Short task A: From the article on The Lightning Field, list the times of day between which the cabin lets visitors see the light change.

Extracted text:
The Lightning Field

Three hours southwest of Albuquerque is one of the most significant icons
of contemporary art in the world . . .
400 polished steel poles whose peaks form an exactly even plane

The Lightning Field by Walter De Maria was commissioned by the Dia Foundation remote in 1977.

On a flat plain 7200 feet above sea level, the work consists of 400 polished stainless steel poles, tooled to perfect points at the top. From east to west are mile-long rows of 25 poles; north to south sixteen poles stretch for a kilometer. The engineering feat here was to set the poles so that their peaks form an exactly even plane.

There is nothing spontaneous about visiting this place. You must make a reservation well ahead of time and plan to stay overnight in a log cabin adjacent to the site. The cost is $85 per person. The cabin holds up to six people. If your companions don't fill the cabin it is possible that you will share it with strangers.

Your needs will be met with wholesome food, clean beds and baths, but this is no four star hotel. The cabin is there to make it possible for visitors to witness the gradual—but spectacular—changes of light between day, sunset, night and sunrise.

The Lightning Field is an elaborately wrought installation that becomes glorious for a split second when the slanting rays of departing or rising sun illuminate the poles in a sequence across the field so fleeting one wonders if it were a mirage. For those who are open to the experience, all of this preparation and commitment leads to a retreat for the spirit.

Susan Hallsten McGarry visited the field in the summer of 1993. She reported to us that, "The Lightning Field bares your soul. It a bare place, a bare cabin in a bare field. It accentuates the open space of the country. The mountains far away on the horizon make an almost perfect ring. I would stress whom you go with because the poles are just the trigger. The real explosion is in what occurs within the group of visitors."

Records to use:
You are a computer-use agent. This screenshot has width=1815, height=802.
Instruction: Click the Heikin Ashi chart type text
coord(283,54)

---

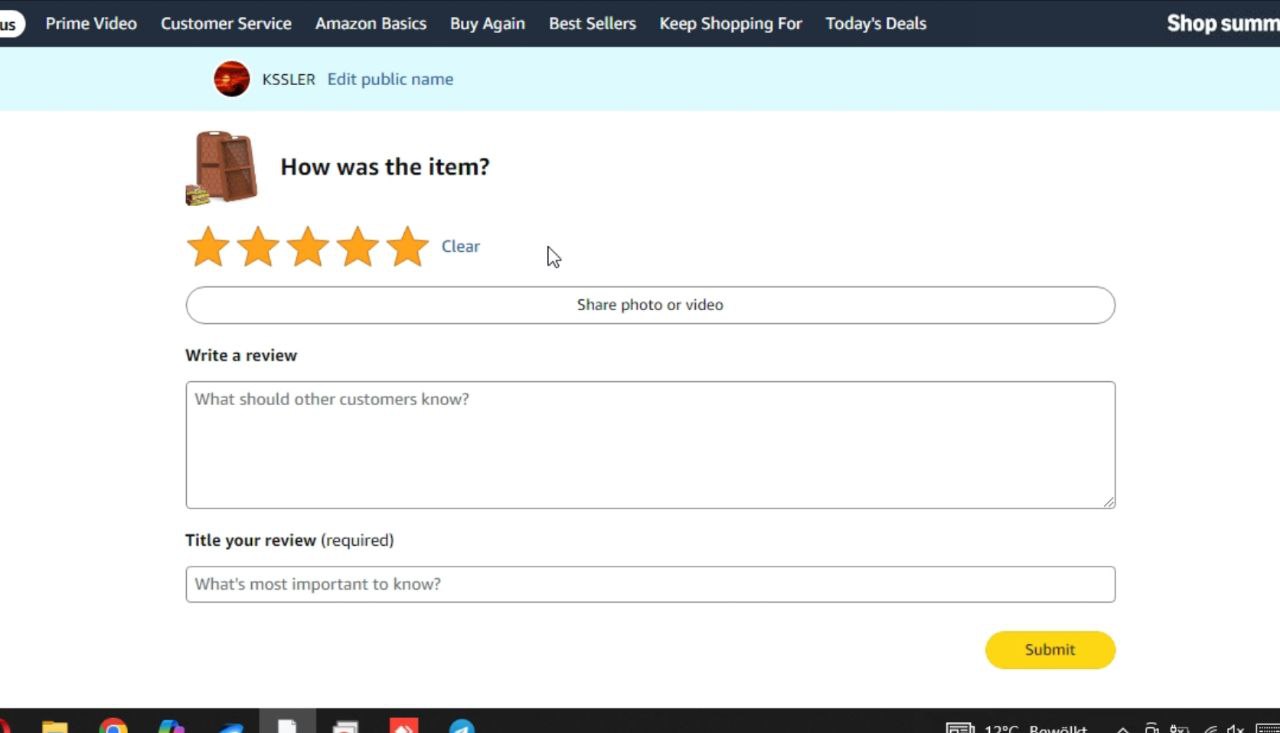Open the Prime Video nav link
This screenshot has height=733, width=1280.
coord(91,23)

Short task B: Output the lines of the records between the line holding "You are a computer-use" and the line holding "coord(283,54)", inclusive, as a Markdown table with the columns No. and Line, skipping any blank lines.

Finished answer A: day, sunset, night, sunrise

Finished answer B:
| No. | Line |
|---|---|
| 1 | You are a computer-use agent. This screenshot has width=1815, height=802. |
| 2 | Instruction: Click the Heikin Ashi chart type text |
| 3 | coord(283,54) |